The removal of the chalkboard is reminiscent of the Third Space Zine Wall Project, which was a giant whiteboard erected outside the Student Union Building (SUB) in March 2017 — after Donald Trump’s inauguration — to generate discussion around challenging white supremacy. However, the project also became a platform for hate speech and was quickly taken down.
Shailoo Bedi, director of academic commons and strategic assessment at University of Victoria Libraries, says, “UVic has made it very clear that ours is a welcoming and inclusive campus and that we will not tolerate messages that affect the well-being of our campus members.”
“Through consultation with Campus Security Services and the Equity and Human Rights office, UVic Libraries decided to remove the chalkboard to ensure that we are supporting our university policies and values.”

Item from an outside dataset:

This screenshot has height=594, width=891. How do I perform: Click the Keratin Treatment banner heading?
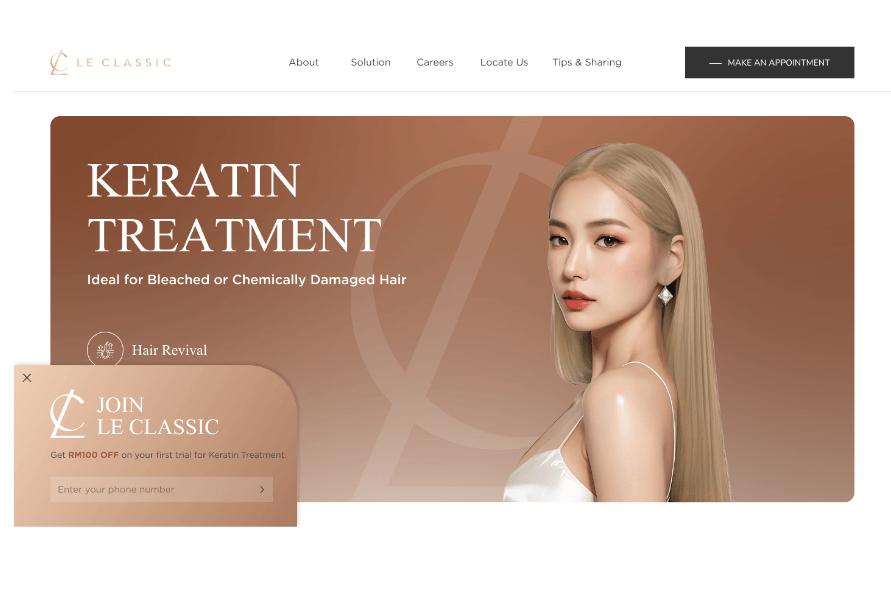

But Lynne says there are other ways that the issue could have been dealt with, adding that the main issue involved someone repeatedly writing racist comments related to China.
“The guy kept coming back. We’d erase it and then he came back,” she says.
“If they just had a conversation with the guy it might have been [resolved]. Instead of doing that they [covered it up].”
A conversation with the man writing the comments did in fact happen. But it wasn’t a calm one, says Michael Nyquist, a fourth-year English student who happened to walk by the chalkboard the day it came down.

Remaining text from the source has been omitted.